A student has studied only 20% of the material for a module that is examined via multiple choice questions.
Given that a question covers the material he has studied, the student will definitely answer correctly.
Given that a question covers material that he has not studied, he picks an answer at random.
You can assume that a question either covers material he has studied, or not.
We give the student one multiple choice question with four choices and only 1 right answer.
Q1) given that the student answered correctly, what is the probability he picked the answer at random
My approach:
Let A=picked answer at Random
B=picked answer correctly
P(A|B)= $ \frac {P \left( A \bigcap B \right)}{P\left ( B \right )}$
$P\left ( B \right )$=1/4
however i am unable to find out the numerator as I cant figure out $P(A)$
$P$(Correct Answer | Picked the answer at random) = $1/4$
$P$(Correct Answer | Picked the answer intelligently) = $1$
There are only two possibilities: Either the student Picked the answer at random, or intelligently.

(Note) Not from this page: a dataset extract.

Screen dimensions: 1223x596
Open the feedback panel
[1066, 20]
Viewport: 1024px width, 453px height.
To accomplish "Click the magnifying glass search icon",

They can pick the answer intelligently only if it comes from that 20% syllabus that they studied. Assuming that the probability of question coming from the syllabus is uniform over the syllabus, the probability that they picked the answer intelligently is 20%, i.e. $20/100=1/5$
$P$(Picked the answer at random) = $4/5$
$P$(Picked the answer intelligently) = $1/5$
$P$(Correct Answer) = $(1/4\times4/5) + (1\times1/5)$ = $2/5$
P(Picked the answer at random | Correct Answer)
= $\dfrac{P(\text{Correct Answer | Picked the answer at random}) * P(\text{Picked the answer at random}) }{ P(\text{Correct Answer}) }$
= $\dfrac{(1/4 \times 4/5)}{(2/5)}$ = $1/2$